When you spend your time running across a field with a broom between your legs, it's important you're able to laugh at yourself.
p25LIFEquidditch

When you spend your time running across a field with a broom between your legs, it’s important you’re able to laugh at yourself.

The people who decide to play quidditch have probably heard all the jokes you’re going to come up with.

“Nobody’s too serious about it,” said Whitehorse’s Robyn Fortune.

Fortune, a fixture in Yukon athletics for years, has been named to Team Canada for the Global Games quidditch championship.

On July 19, Team Canada will compete in Burnaby, B.C. against six other teams.
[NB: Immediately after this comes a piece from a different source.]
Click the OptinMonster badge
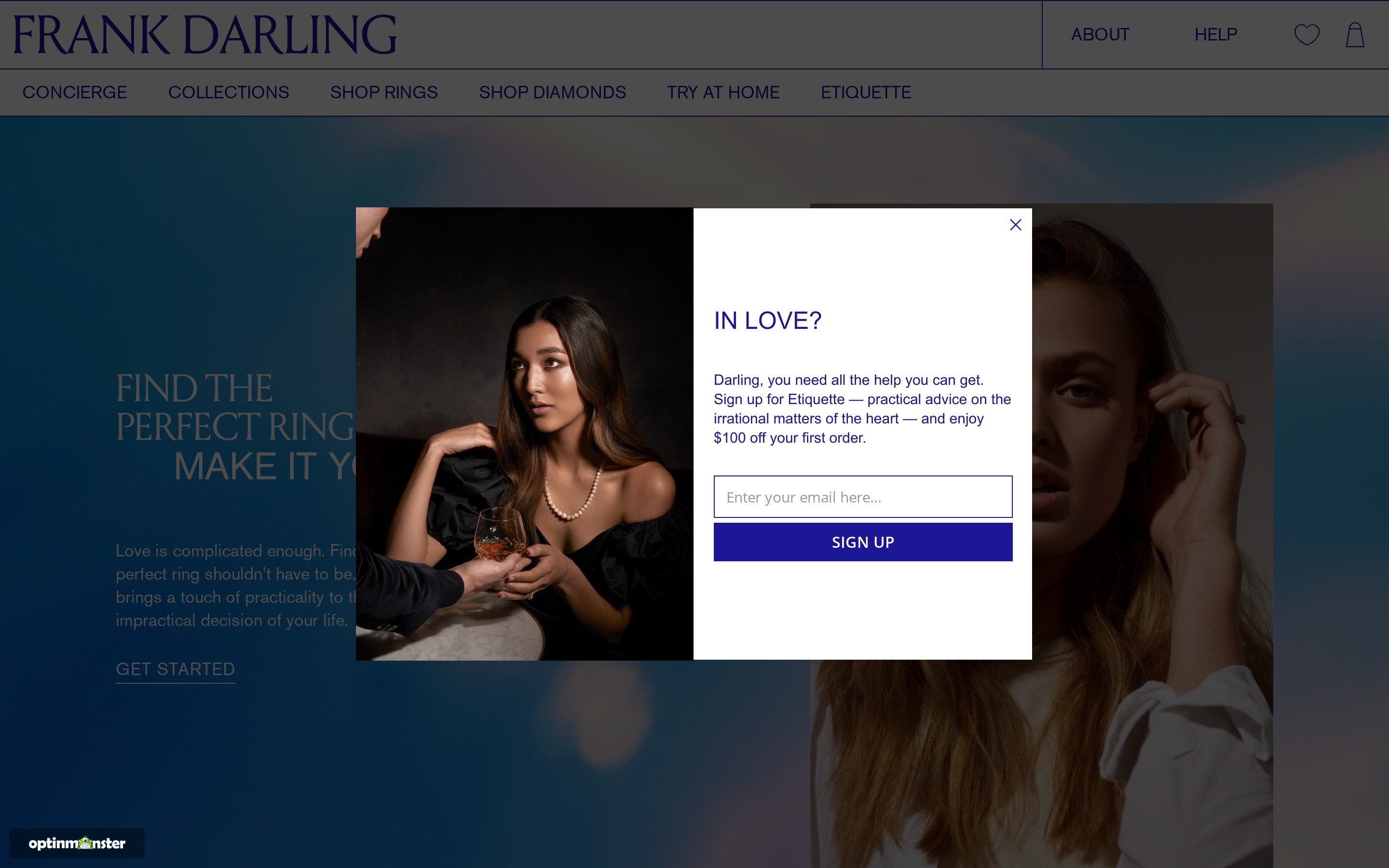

They’ll crown an international champion in this relatively young sport.

Competitors are coming from Australia, Belgium, France, Mexico, the U.K. and the U.S.

For those unfamiliar with quidditch, the sport was born from the mind of J.K. Rowling in her wildly popular Harry Potter series.
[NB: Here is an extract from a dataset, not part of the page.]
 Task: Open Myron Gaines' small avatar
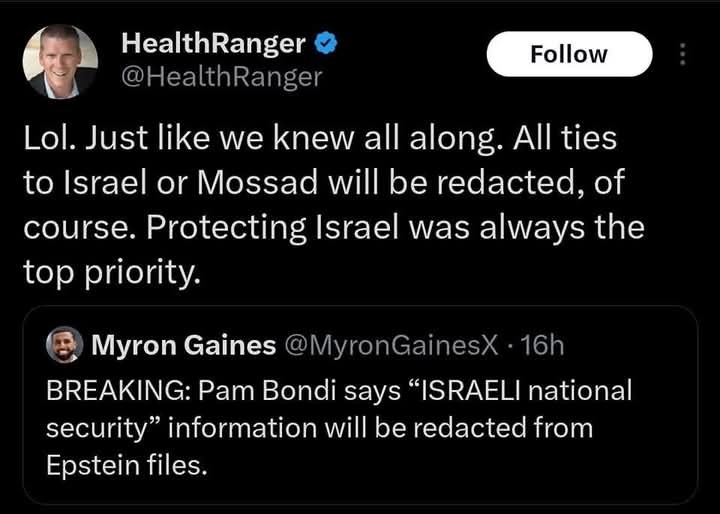64,345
Without the ability to fly, muggle (non-magical) quidditch is more like rugby meets basketball meets sprinting - on brooms.

The pitch is rectangular, usually a modified soccer field or other flat space, with three vertical hoops of varying heights at either end.
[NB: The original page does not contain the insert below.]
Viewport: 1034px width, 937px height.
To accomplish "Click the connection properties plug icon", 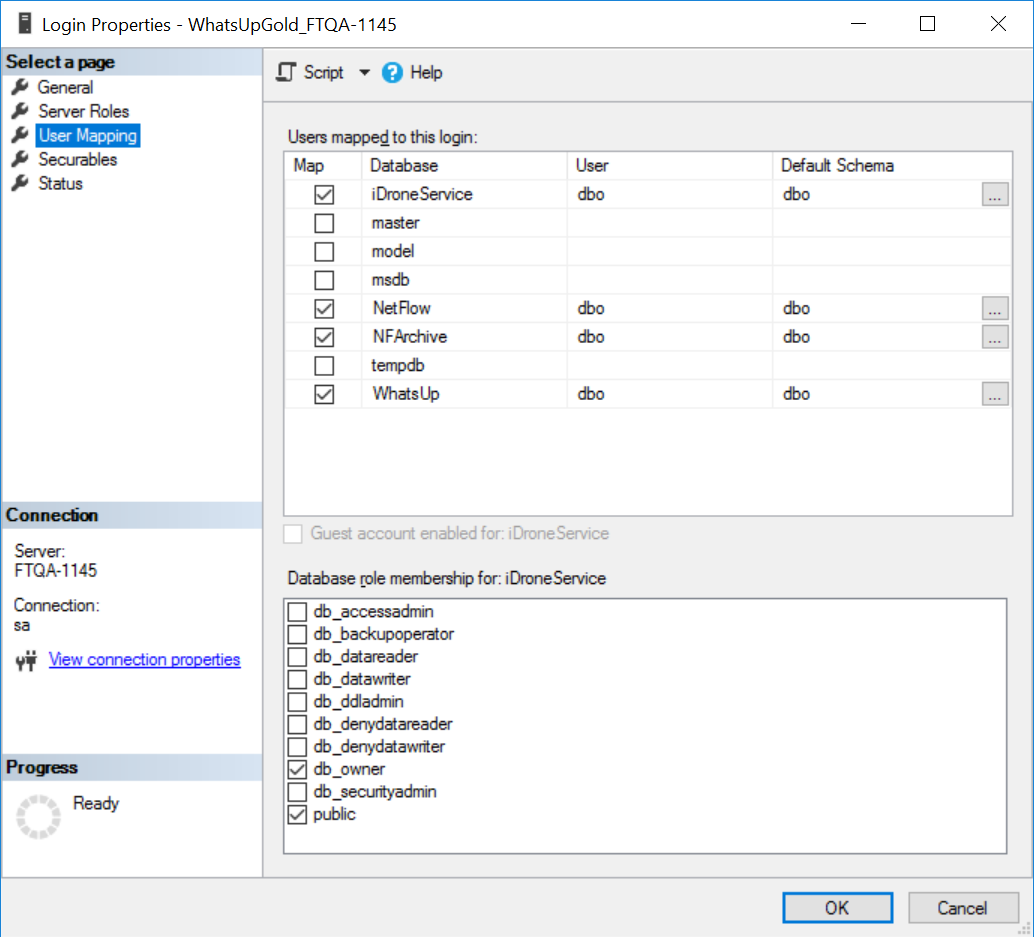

Fortune is a chaser, one of three on the field for her team at one time. The chasers’ job is to get the quaffle - a slightly deflated volleyball - though the hoops to score points.

Other players include the beaters, who throw semi-deflated dodgeballs at the chasers, forcing them out of commission for a time.

The keepers’ job is to defend the hoops. The seekers’ job is to catch the snitch.

The flying golden snitch of Potter fame is replaced with a player dressed in gold. When the snitch is caught the game ends.

The game will be familiar to fans of the novels. Minus the flying, the rules are very similar to the ones laid out by Rowling.

Fortune has never read the books.

“Quidditch is competitive now, and it’s attracting a lot of athletes, rather than people who are just fans of Harry Potter. So that’s what boat I’m in,” she said.

She may not know a potion from a patronus, but Fortune knows sports.

Before leaving for McGill she was a powerhouse athlete playing basketball and volleyball.

For the 2012-2013 season she was named female athlete of the year by Volleyball Yukon.

She represented Yukon at the 2013 Canada Summer Games in volleyball and was captain when the Yukon basketball team took home gold at the Arctic Winter Games in 2012.

When she arrived at McGill University two years ago to start a degree in mechanical engineering, she was looking for something new to try as part of orientation week.

“I thought I would try it because I thought it would be fun to say that I’d played quidditch once,” she said.

“It was a lot of fun and a lot harder than I expected. So I just kept coming back.”

Quidditch was adapted for us non-magical folks in 2005. There are now teams at more than 300 universities and high schools across North America, Europe, and Australia.

There are about 20 to 30 teams in Canada.

Fortune says the sport is harder than most people expect.

Running with a broom between your legs is something you get used to, but other skills take more practice.

“The hardest part is that you have to do everything with one hand. You have to catch/pass with one hand, tackle with one hand,” she said.

That’s right, she said tackle. Human quidditch is a co-ed full contact sport.

Similar to football and rugby, players can be hit between the shoulder and the knee and be taken to the ground by the opposing team.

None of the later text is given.